▶ **Stated exercise**: Give the records below as a JSON list of strings with one string per line and no entries for blank lines, covering only the line containing "The image size is (763, 592)." through the line containing "(x=361, y=268)", both included.
#### Provided records ####
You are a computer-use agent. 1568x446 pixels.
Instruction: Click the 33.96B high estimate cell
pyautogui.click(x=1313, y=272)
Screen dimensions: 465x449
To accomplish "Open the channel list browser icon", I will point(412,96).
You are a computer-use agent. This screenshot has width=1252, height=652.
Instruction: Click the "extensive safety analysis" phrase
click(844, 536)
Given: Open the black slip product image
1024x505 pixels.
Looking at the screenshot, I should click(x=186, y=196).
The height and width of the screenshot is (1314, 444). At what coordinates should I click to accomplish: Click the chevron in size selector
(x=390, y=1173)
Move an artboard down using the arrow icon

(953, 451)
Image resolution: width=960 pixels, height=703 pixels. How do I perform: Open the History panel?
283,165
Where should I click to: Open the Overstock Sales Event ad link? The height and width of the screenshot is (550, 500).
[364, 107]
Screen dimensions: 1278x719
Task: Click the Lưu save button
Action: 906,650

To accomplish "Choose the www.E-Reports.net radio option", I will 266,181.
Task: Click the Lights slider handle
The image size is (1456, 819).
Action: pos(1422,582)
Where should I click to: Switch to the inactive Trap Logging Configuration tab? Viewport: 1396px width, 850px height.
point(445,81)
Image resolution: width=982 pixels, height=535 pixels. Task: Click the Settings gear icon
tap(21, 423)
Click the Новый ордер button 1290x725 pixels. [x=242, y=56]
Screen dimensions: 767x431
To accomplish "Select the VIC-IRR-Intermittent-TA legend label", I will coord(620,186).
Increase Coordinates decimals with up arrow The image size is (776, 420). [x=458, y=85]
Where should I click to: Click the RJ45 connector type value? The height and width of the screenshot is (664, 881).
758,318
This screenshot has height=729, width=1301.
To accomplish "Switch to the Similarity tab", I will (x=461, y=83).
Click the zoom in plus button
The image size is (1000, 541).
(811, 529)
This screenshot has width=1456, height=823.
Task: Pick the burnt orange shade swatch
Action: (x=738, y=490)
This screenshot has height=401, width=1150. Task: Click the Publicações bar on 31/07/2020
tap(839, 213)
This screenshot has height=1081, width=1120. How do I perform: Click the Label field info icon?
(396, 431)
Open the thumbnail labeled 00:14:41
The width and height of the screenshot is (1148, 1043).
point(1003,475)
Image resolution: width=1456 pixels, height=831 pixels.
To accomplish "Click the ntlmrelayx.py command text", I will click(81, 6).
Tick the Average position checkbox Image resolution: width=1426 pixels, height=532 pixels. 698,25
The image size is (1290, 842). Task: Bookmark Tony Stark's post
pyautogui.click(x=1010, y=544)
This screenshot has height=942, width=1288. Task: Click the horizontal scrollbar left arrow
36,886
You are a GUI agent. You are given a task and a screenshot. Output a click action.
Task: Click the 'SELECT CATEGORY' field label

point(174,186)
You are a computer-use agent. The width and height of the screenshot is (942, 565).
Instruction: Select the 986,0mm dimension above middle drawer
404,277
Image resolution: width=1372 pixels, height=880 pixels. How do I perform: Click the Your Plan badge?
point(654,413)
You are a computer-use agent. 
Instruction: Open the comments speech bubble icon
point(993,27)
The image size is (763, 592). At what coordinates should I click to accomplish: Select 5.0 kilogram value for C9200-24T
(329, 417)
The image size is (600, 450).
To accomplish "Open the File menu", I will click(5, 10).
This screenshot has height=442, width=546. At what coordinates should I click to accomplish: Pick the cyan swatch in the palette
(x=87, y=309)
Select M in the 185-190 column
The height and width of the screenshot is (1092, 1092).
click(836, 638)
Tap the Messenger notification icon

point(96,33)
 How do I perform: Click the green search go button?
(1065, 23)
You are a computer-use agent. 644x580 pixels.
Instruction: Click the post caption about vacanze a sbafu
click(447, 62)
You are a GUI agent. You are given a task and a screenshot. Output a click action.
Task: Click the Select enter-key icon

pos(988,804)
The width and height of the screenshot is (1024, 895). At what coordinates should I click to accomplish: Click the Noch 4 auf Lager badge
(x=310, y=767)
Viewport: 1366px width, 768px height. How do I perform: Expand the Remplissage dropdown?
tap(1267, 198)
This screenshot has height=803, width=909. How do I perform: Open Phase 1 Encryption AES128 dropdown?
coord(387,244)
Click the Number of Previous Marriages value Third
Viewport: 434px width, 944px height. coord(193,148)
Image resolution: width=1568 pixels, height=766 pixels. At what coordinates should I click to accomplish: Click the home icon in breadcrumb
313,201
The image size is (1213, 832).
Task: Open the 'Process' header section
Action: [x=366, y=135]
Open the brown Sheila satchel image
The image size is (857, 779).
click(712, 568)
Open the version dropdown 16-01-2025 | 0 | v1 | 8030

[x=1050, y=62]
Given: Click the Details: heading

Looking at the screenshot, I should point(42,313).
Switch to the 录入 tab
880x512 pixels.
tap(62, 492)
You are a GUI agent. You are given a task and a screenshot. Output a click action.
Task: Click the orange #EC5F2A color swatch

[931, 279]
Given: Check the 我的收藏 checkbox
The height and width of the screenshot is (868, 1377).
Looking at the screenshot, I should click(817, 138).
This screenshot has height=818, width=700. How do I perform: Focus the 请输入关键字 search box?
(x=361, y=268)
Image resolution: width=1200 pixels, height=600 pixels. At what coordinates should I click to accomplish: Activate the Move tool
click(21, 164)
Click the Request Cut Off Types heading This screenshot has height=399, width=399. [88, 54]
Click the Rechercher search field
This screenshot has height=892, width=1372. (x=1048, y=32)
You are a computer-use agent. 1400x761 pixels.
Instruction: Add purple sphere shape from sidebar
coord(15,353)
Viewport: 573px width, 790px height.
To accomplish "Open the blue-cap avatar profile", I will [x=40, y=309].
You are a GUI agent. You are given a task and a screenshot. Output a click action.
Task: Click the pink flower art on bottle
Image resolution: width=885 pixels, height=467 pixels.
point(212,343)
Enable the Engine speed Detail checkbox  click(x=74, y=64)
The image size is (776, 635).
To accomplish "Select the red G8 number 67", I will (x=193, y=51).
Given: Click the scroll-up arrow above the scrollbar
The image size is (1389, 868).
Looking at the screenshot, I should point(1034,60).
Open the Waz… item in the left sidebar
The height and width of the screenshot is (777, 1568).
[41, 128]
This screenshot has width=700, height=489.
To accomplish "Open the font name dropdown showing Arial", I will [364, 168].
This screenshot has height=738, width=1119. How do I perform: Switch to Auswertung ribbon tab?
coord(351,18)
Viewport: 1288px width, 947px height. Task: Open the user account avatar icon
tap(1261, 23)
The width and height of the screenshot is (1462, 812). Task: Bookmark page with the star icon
####
▶ **In response**:
[
  "The image size is (763, 592). At what coordinates should I click to accomplish: Select 5.0 kilogram value for C9200-24T",
  "(329, 417)",
  "The image size is (600, 450).",
  "To accomplish \"Open the File menu\", I will click(5, 10).",
  "This screenshot has height=442, width=546. At what coordinates should I click to accomplish: Pick the cyan swatch in the palette",
  "(x=87, y=309)",
  "Select M in the 185-190 column",
  "The height and width of the screenshot is (1092, 1092).",
  "click(836, 638)",
  "Tap the Messenger notification icon",
  "point(96,33)",
  " How do I perform: Click the green search go button?",
  "(1065, 23)",
  "You are a computer-use agent. 644x580 pixels.",
  "Instruction: Click the post caption about vacanze a sbafu",
  "click(447, 62)",
  "You are a GUI agent. You are given a task and a screenshot. Output a click action.",
  "Task: Click the Select enter-key icon",
  "pos(988,804)",
  "The width and height of the screenshot is (1024, 895). At what coordinates should I click to accomplish: Click the Noch 4 auf Lager badge",
  "(x=310, y=767)",
  "Viewport: 1366px width, 768px height. How do I perform: Expand the Remplissage dropdown?",
  "tap(1267, 198)",
  "This screenshot has height=803, width=909. How do I perform: Open Phase 1 Encryption AES128 dropdown?",
  "coord(387,244)",
  "Click the Number of Previous Marriages value Third",
  "Viewport: 434px width, 944px height. coord(193,148)",
  "Image resolution: width=1568 pixels, height=766 pixels. At what coordinates should I click to accomplish: Click the home icon in breadcrumb",
  "313,201",
  "The image size is (1213, 832).",
  "Task: Open the 'Process' header section",
  "Action: [x=366, y=135]",
  "Open the brown Sheila satchel image",
  "The image size is (857, 779).",
  "click(712, 568)",
  "Open the version dropdown 16-01-2025 | 0 | v1 | 8030",
  "[x=1050, y=62]",
  "Given: Click the Details: heading",
  "Looking at the screenshot, I should point(42,313).",
  "Switch to the 录入 tab",
  "880x512 pixels.",
  "tap(62, 492)",
  "You are a GUI agent. You are given a task and a screenshot. Output a click action.",
  "Task: Click the orange #EC5F2A color swatch",
  "[931, 279]",
  "Given: Check the 我的收藏 checkbox",
  "The height and width of the screenshot is (868, 1377).",
  "Looking at the screenshot, I should click(817, 138).",
  "This screenshot has height=818, width=700. How do I perform: Focus the 请输入关键字 search box?",
  "(x=361, y=268)"
]